四大症状として以下の特徴があります。①安静時振戦:じっとしているときに手足のふるえが出現(一側上肢あるいは下肢で発症)、②寡動:動作がゆっくりになる、字がだんだん小さくなる(動作緩慢)、表情の変化が乏しくなる(仮面様顔貌)、③姿勢反射障害:前傾姿勢となり、転びやすくなる、④筋強剛(固縮):受動運動に対し、関節の歯車様または鉛管様の抵抗がみられます。
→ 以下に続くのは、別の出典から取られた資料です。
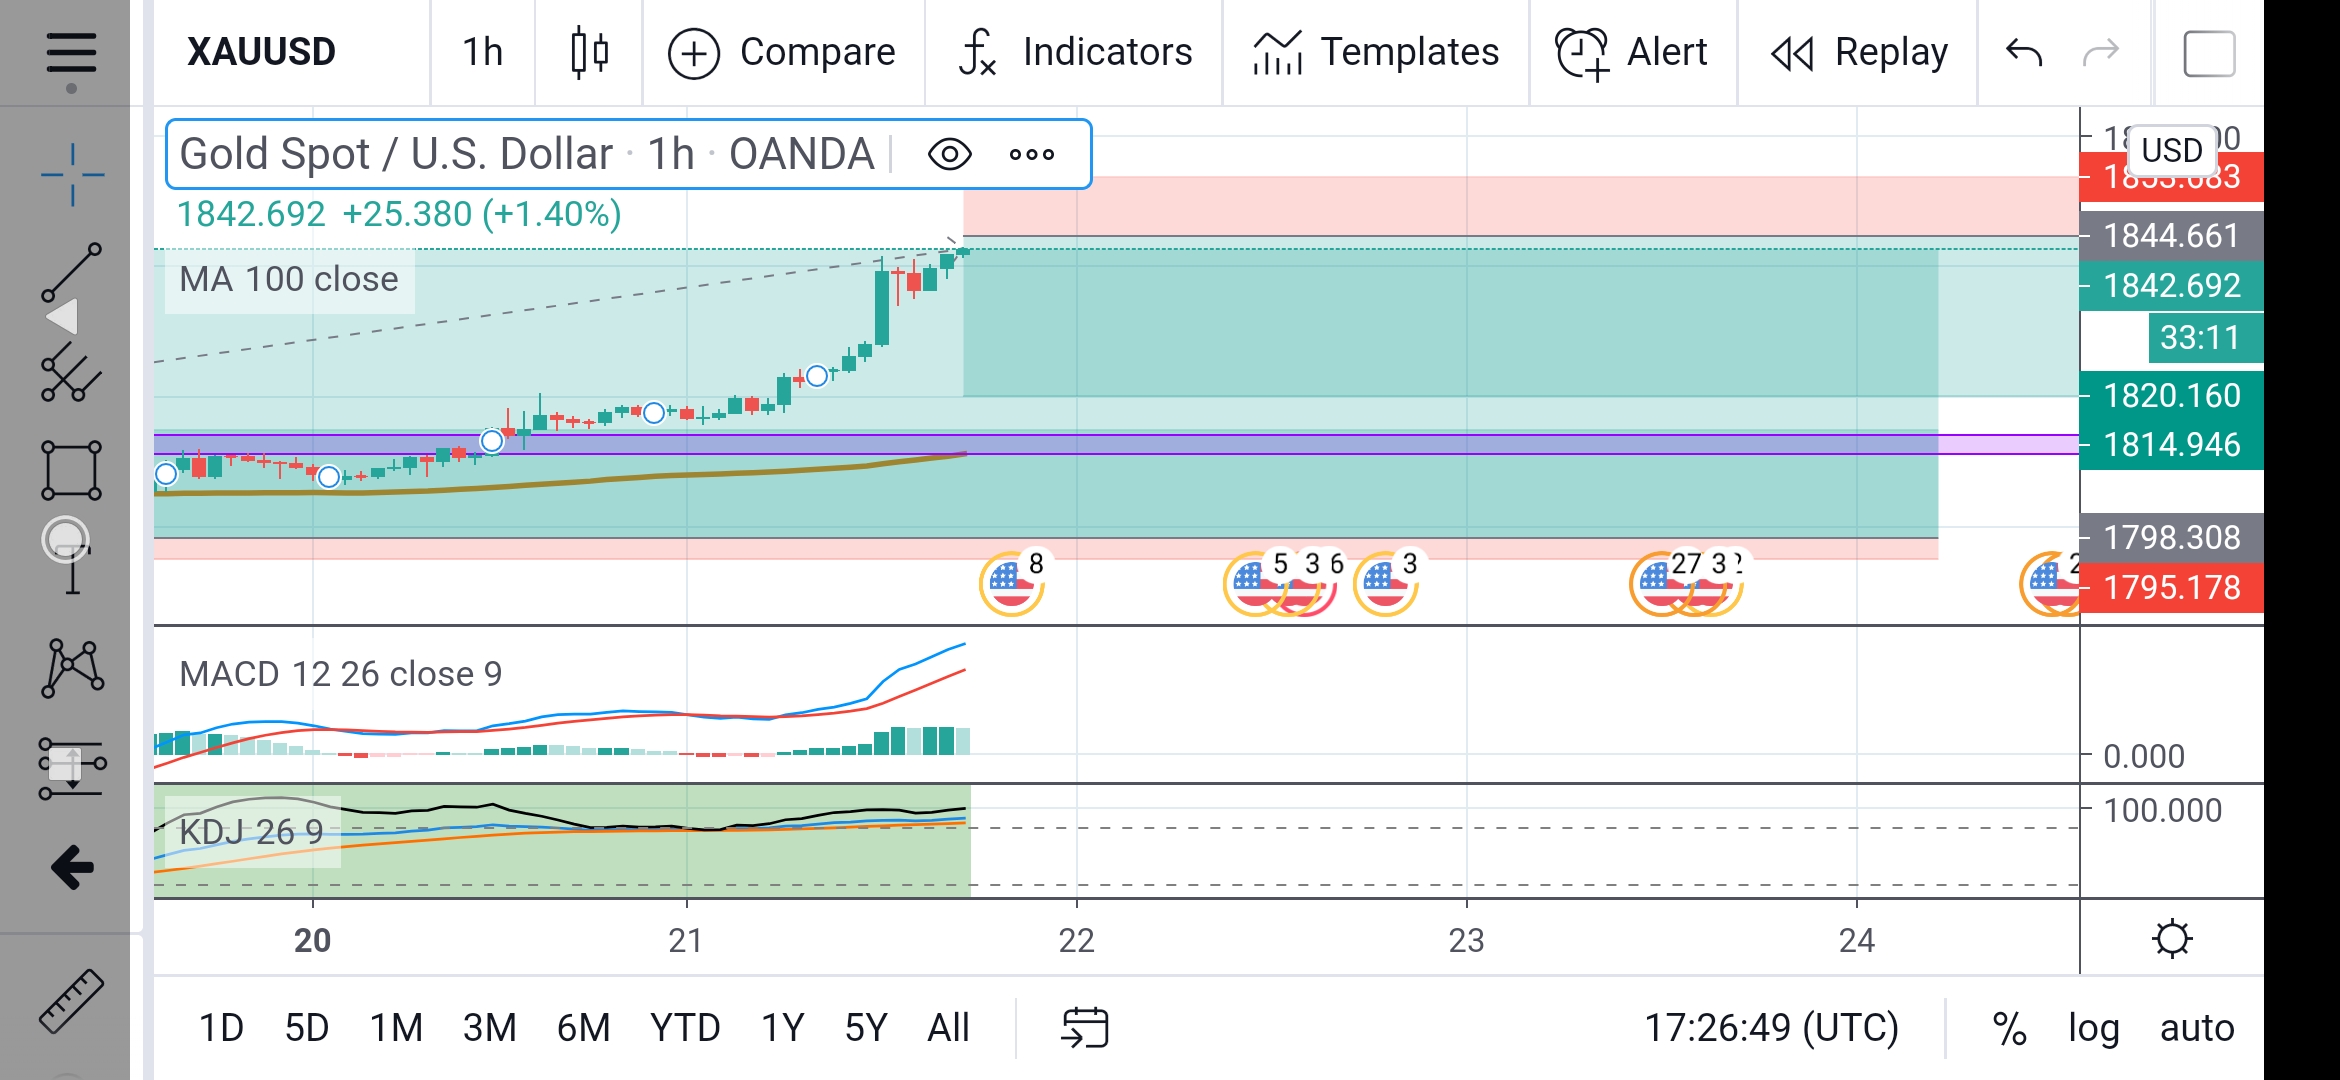Viewport: 2340px width, 1080px height.
Task: Open the hamburger menu
Action: (x=71, y=52)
歩行障害に関しては②無動及び③姿勢反射障害による症状として、歩こうとすると足がすくみ(すくみ足)、小刻みで歩く(小刻み歩行)、歩き出すと前のめりになり、止まらなくなる(加速歩行)を認めます。

 嗅覚障害(匂いの識別が困難となる)、レム睡眠行動異常症(睡眠中に悪夢に対応する形で大きな声を出し、怖がる、隣で寝ている人を蹴るなどの行動がでる)、便秘などはパーキンソン病の運動症状が出現する以前より認められる症状です。自律神経機能障害は便秘以外にも、起立性低血圧(立ち眩み)、排尿障害(頻尿)、異常発汗(脂漏性皮膚)なども認めることがあります。幻視・幻聴を合併することもあり、内在性のものと薬剤誘発性のものがあります。痛みを訴える頻度も高く、筋骨格系の異常によるもの、ドパミン不足によるものなどが原因として考えられています。

【検査】

一般的な採血検査や髄液検査では明らかな異常は認めません。頭部MRI画像では明らかな異常はないが、パーキンソニズムをきたす器質疾患や非典型パーキンソニズムの除外診断に有用です。機能画像検査であるドパミントランスポーターシンチグラフィー(ダットスキャン)、123I-MIBG心筋シンチグラフィー、脳血流シンチは補助診断となります。ダットスキャンで取り込みが低下した場合、黒質線条体系の障害によるパーキンソニズムと判断できますが、確定診断はできません。123I-MIBG心筋シンチグラフィーで心臓交感神経の脱落を認める場合はパーキンソン病の可能性が高くなります。ただし、薬剤の影響や末梢自律神経が脱落するような疾患は結果に影響を与えるため、解釈に注意が必要です。

【治療】

抗パーキンソン病薬に対する反応性は高いです。早期から治療介入することで、病気の進行を遅らせることができる可能性が指摘されています。最も有効性が高い治療薬はL-ドパ製剤であり、継続性も高いです。しかし、半減期が短く、長期に使用し投与量が多くなると運動合併症が問題になります。ドパミンアゴニストは半減期が長く、運動合併症の発現は低いが、幻覚、浮腫、眠気、衝動制御障害などの副作用が問題となります。モノアミン酸化酵素(MAO-B)阻害薬、抗コリン薬、アマンタジン、ゾニサミド、イストラデフィリンなどの補助薬として用いられます。運動合併症により経口薬剤のみで調整が難しい場合は、経腸的L-Dopa持続的投与療法や脳深部刺激療法などのデバイスを用いた治療も行われることもあります。

【予後】

多くの患者様は10年以上経過しても自立歩行は可能です。しかし、認知症の合併、幻視幻覚の出現、転倒による骨折などは予後不良因子として報告されています。嚥下機能障害による肺炎は生命予後に関わる症状です。

 

【重症度】

Hoehn-Yahrの重症度分類が世界標準として用いられています。症状がない場合は0度、片側のみはI度、両側に症状はあるが、姿勢保持反射障害がない場合は2度、姿勢保持反射障害が出現した場合は3度、高度障害を示すが、歩行は介助なしにどうにか可能は4度、介助なしにはベッドまたは車いすは5度です。生活機能障害度分類(1度:日常生活、通院にほとんど介助を要しない。2度:日常生活、通院に部分介助を要する。3度:日常生活に全面的介助を要し、独立では歩行起立不能)もちいられています。

Hoehn-Yahrの重症度3度、生活機能障害度分類2度以上の重症度であれば医療費助成の対象となります。また、重症度を満たさなくても一定以上の医療費がかかった場合にも対象となります。定期的に主治医に診ていただき、条件を満たしているかご相談ください。